Science

Why Elon Musk Thinks Mars Could Be Humanity's Plan B

"The main reason I am personally accumulating assets is in order to fund this."

Elon Musk has a lot of ideas about what could to end the world. He thinks A.I. could end the world, as could climate change, and asteroids, too. Yet for all his insistence that the sky will soon fall, Musk is usually willing to fight to keep it from doing so. And Musk recently revealed that he feels that humanity needs a back-up plan to go with all its pro-active efforts at self-preservation through developing clean energy. It’s apparently the project he feels most strongly about, and the one that’s earliest into its life-cycle: getting humanity’s collective ass to Mars.

Musk laid out his plans for Mars in all-new detail in an article published this month in the journal New Space.
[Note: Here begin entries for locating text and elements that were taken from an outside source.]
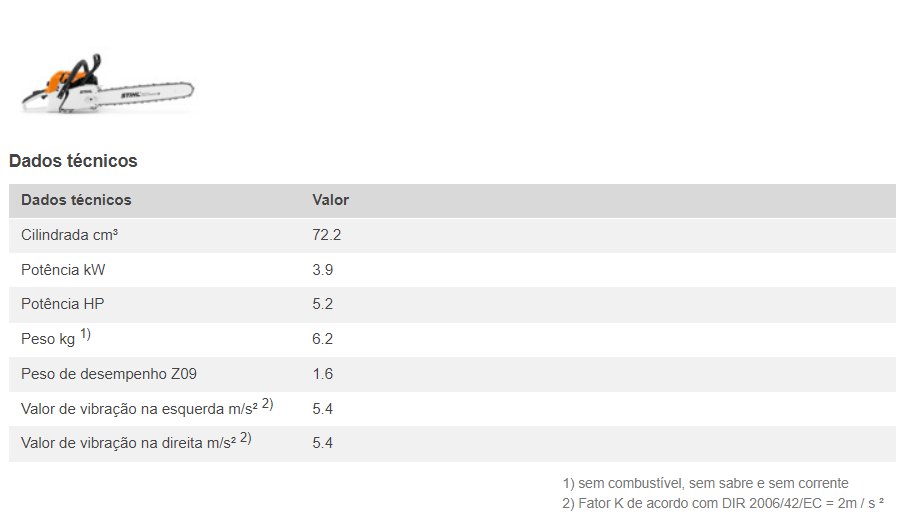Select the "Peso de desempenho Z09" label

pos(109,374)
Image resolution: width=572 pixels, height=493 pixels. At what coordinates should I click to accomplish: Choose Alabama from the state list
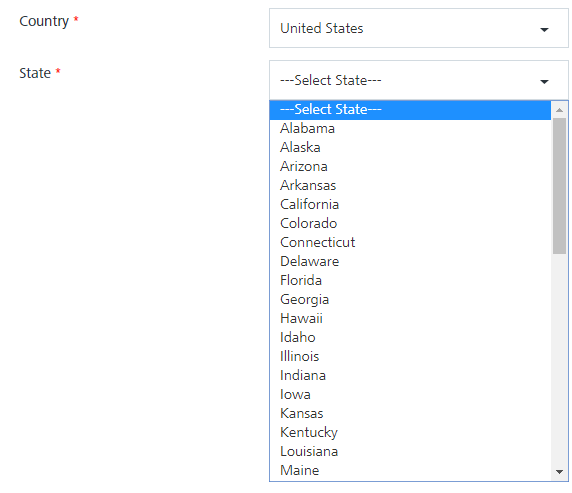(x=410, y=128)
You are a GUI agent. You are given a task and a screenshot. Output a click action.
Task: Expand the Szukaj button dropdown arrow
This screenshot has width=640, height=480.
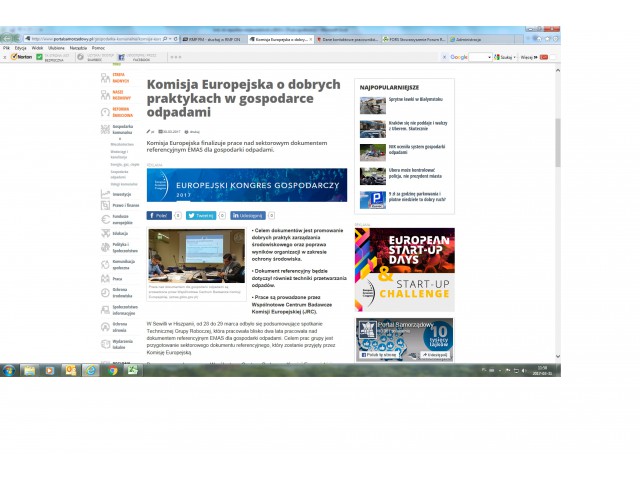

The details are incredible in their scope and ambition, including building a million-person colony on the Red Planet within a century.

A century is a long time, but it would have to be if Musk is going to run the 10,000 colony trips he thinks will be necessary to build his metropolis, along with the 100,000 cargo trips he believes it will take to keep those colonists alive.
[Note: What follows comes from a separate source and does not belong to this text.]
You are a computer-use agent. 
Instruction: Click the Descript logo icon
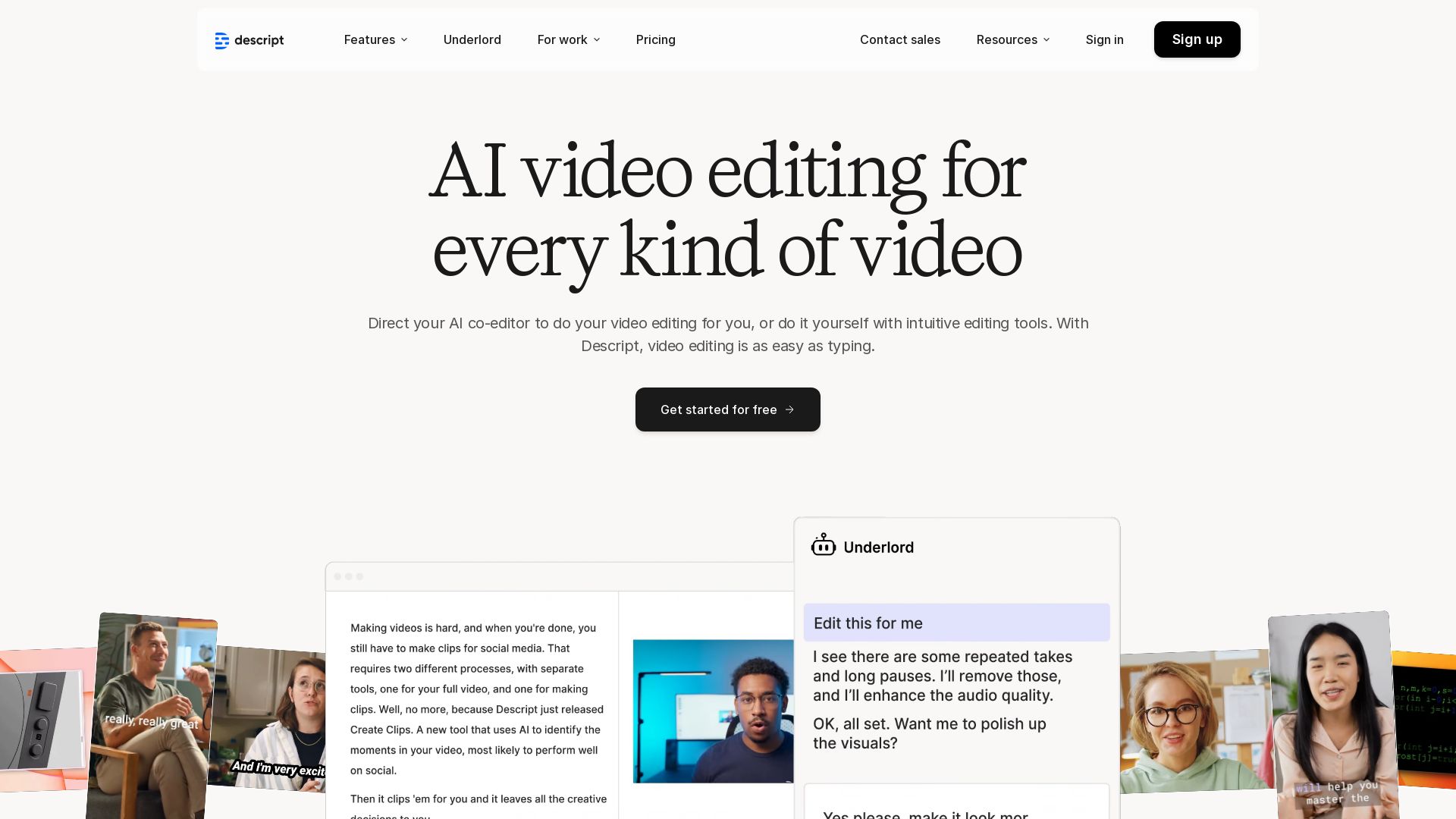[221, 40]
An independent artist's rendering of what a SpaceX landing site on Mars might look like.

Musk doesn’t beat around the bush when it comes to his motivations for this plan: avoiding human extinction. In the article, he writes that he believes “there are really two fundamental paths… One path is we stay on Earth forever, and then there will be some eventual extinction event. I do not have an immediate doomsday prophecy, but eventually, history suggests, there will be some doomsday event. The alternative is to become a space-bearing civilization and a multi-planetary species, which I hope you would agree is the right way to go.”
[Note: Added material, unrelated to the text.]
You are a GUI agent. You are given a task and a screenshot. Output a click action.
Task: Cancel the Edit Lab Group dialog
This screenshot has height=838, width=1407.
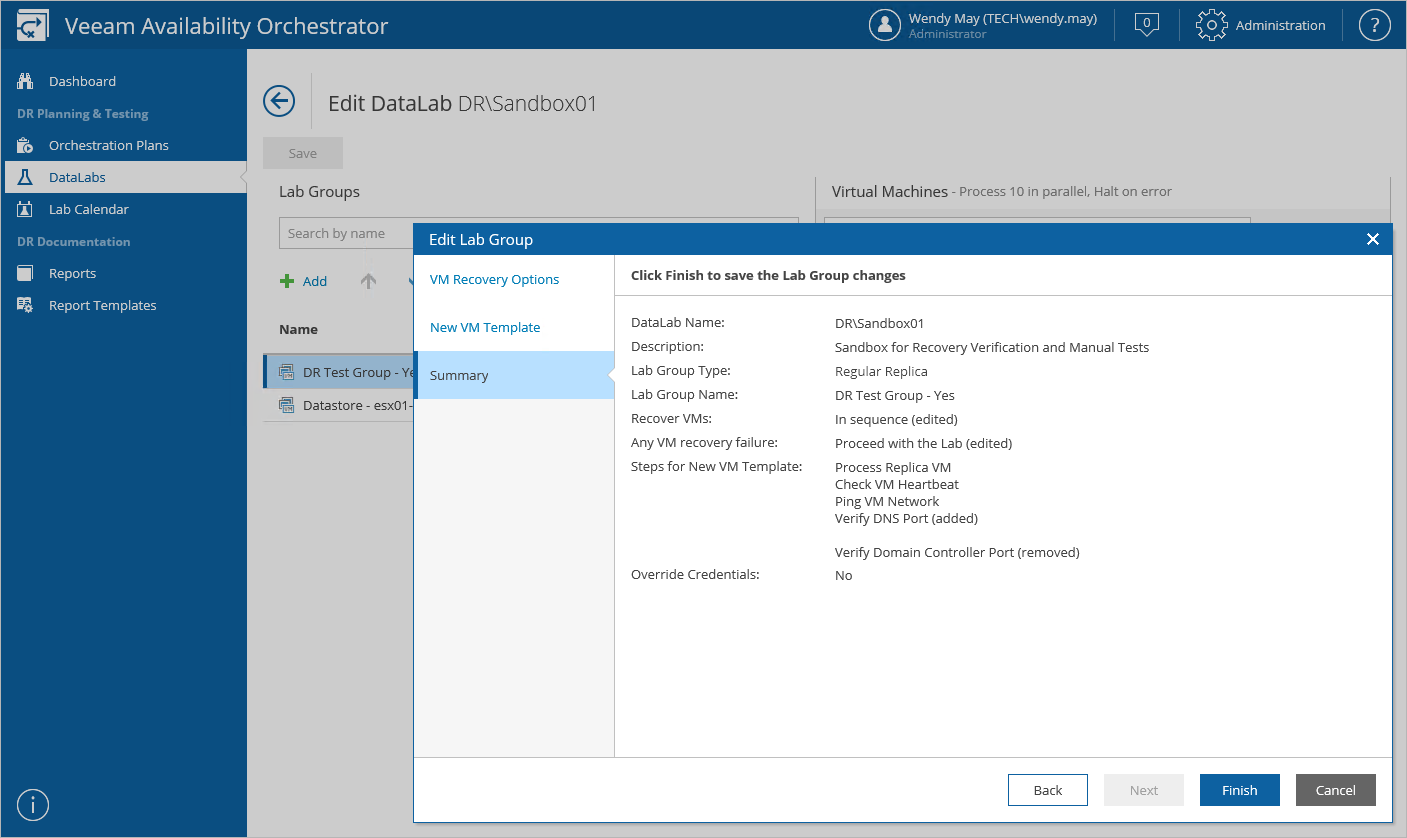pyautogui.click(x=1335, y=790)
Musk is a big thinker, which means that he sits and ponders the physical reality of ideas that other people see only in the abstract. When Musk thinks about the problem of human extinction, it bothers him to the point that he feels he has to take real action to prevent it: “The main reason I am personally accumulating assets is in order to fund this,” he writes. “I really do not have any other motivation for personally accumulating assets except to be able to make the biggest contribution I can to making life multi-planetary.”

Musk has actually been talking about Mars this way for a long time. In 2015, Musk posed for a profile in WaitButWhy on just what he thinks colonization of space can accomplish. His basic message was that we should think of space as a back-up hard drive that can save a copy of humanity in case of a catastrophic failure — like a semi-regular global extinction event.

“Right now we’re all on Earth,” writes blogger Tim Urban when describing Musk’s thinking on space, “which means that if something terrible happens on Earth — caused by nature or by our own technology — we’re done. That’s like having a precious digital photo album saved only on one not-necessarily-reliable hard drive. If you were in that situation, you’d be smart to back the album up on a second hard drive. That’s the idea here. Elon calls it ‘life insurance for the species.’”

Still, Musk does see space as a worthwhile end unto itself, something that will enrich the people back home with new technologies and an inspiring example of what’s possible with decades of hard work and a few tens of billions of dollars of investment.

“The big picture,” Musk told Urban, “isn’t just to back up the hard drive but to really change humanity into a multi-planetary species.”